I am actually of the opinion that wearable technology, which is logically defined as technology that can be worn (generally embedded in the clothing or itself), offers a good metaphor for the differences between cyborg and posthuman.

Posthuman implies a consciousness independent of form, namely that consciousness can reside in a variety of identities, an attempt to understand the world from multiple perspectives. Essentially, the consciousness is mobile and not a singular, defined individual. Perspective emerges from multiple views, etc.

Cyborg, on the other hand, implies an augmentation of rooted self. Haraway defines the cyborg as a “cybernetic organism”, a kind of “a hybrid of machine and organism”, “a creature of lived social reality” and even a “creature of fiction” (Haraway).  Fiction notwithstanding, I am inclined to agree with this notion of hybrid and lived social reality. I think wearable technology speaks to this a bit.

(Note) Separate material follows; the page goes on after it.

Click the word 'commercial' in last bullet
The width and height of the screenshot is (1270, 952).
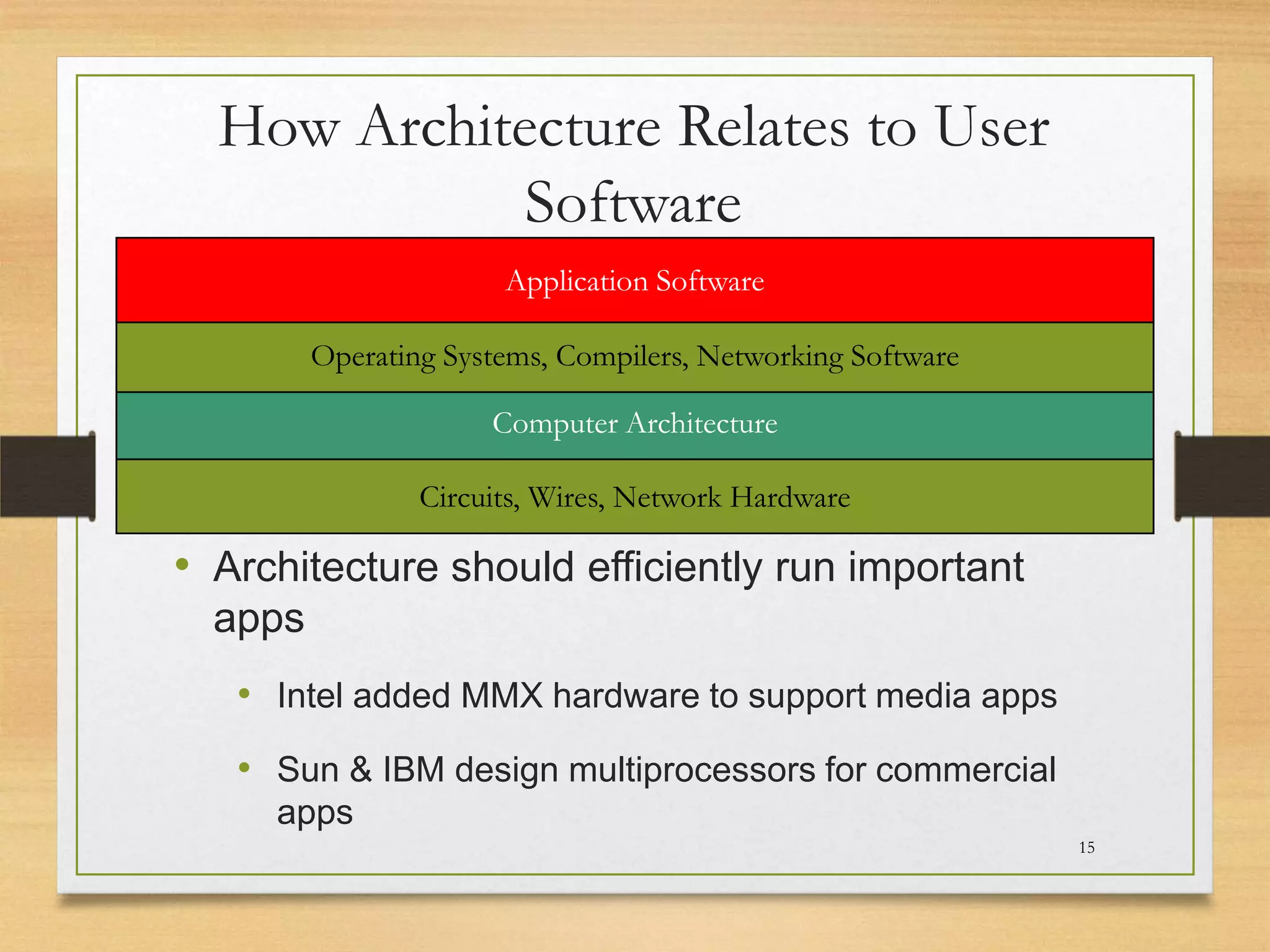pos(965,770)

I do believe, however, that hybrid might imply some sort of permanence in the communion between human and machine, which I don’t intend to dispute. I would merely argue that these unions are many and often transient (me at the computer right now), at least for the time being. I have worn glasses for decades and that is the most permanent of my cyborg inclinations. However, like networks of any sort, connections are fast, varied, and often temporary, discarded when utility has been extracted.

Further, I see cyborg as augmentative unions between humans and machines; they push past physical limitations, harness existing physiological processes for maximum gain. Like glasses; I would be blind without them.

[vimeo 7748200]

A lived social reality? Cyborgs “change what counts as experience” in that fact feeds fiction and vice versa; they are intertwined in a continuous feedback loop. Not unlike wearable technology. It uses our physical human reality (in the video, it is the heartbeat) as a feedback mechanism for some sort of sensory delivery. In the video, the heart triggers the sound which feeds to the mind which regulates the heart (very simplistic reflexivity there). The social environment, though, is feeding into the heart. Walking down the busy streets of a major modern city, identifying potential threats (even potholes), climbing stairs, jumping on the subway, a slew of sensory stimuli. This wearable technology augments the human capacity to navigate this barrage of sensory stimulus by maintaining an equilibrium; homeostasis of the human system through automated self-regulation.

I, for one, am rarely without my iPod when traveling, working, running, anything. It regulates anxiety, regulates my “system”, and increases capacity for work.

[vimeo]http://www.vimeo.com/10964580[/vimeo]

By Michael Gallagher

My name is Michael Sean Gallagher. I am a Lecturer in Digital Education at the Centre for Research in Digital Education at the University of Edinburgh. I am Co-Founder and Director of Panoply Digital, a consultancy dedicated to ICT and mobile for development (M4D); we have worked with USAID, GSMA, UN Habitat, Cambridge University and more on education and development projects. I was a researcher on the Near Futures Teaching project, a project that explores how teaching at The University of Edinburgh unfold over the coming decades, as technology, social trends, patterns of mobility, new methods and new media continue to shift what it means to be at university. Previously, I was the Research Associate on the NERC, ESRC, and AHRC Global Challenges Research Fund sponsored GCRF Research for Emergency Aftershock Forecasting (REAR) project. I was an Assistant Professor at Hankuk University of Foreign Studies (한국외국어대학교) in Seoul, Korea. I have also completed a doctorate at University College London (formerly the independent Institute of Education, University of London) on mobile learning in the humanities in Korea.

2 thoughts on “Wearable Technology and Cyborg Augmentation: Reflexive Feedback”
  1. Hello Michael,

    Your wearable technology posts remind me of this story from a couple of years back (although I think it’s ongoing) over the ethics of whether an athlete with prosthetic legs should be entitled to compete in the olympics:

    http://tinyurl.com/yqqq49

    The suggestion that the athlete is ‘erasing the lines between abled and disabled’ made me think of Hayles’ ‘blurred boundary lines’ between man and machine in the cyborg system.

    And to borrow your apt phrase, the athlete in question has ‘pushed past his physical limitations to pose some difficult questions for sports administrators.

    Fascinating post, Michael – I’m going to revisit the ‘wearable soundscape’ over the weekend.

    1. Thanks, James, for the comments. Great points. That is essentially the question in all of this, isn’t it? Not the technology, not the dystopian visions of future, or even the merging of the human and the machine; ultimately, the question becomes what does it mean to be human? And this is the same question that humans have been asking for centuries and centuries. What am I if not a set of observable actions or thoughts? If pushing past physical limitations through some union of human and prosthesis, redefines that notion of human, then it is a worthy topic of analysis.

      All of this technology we take for granted, even the iPod, is expansive in this way; it facilitates us pushing past our perceived limitations and our notions of what human is and who we are. We are meant to do this, I think; to push beyond what was deemed possible. We are astronauts, all of us.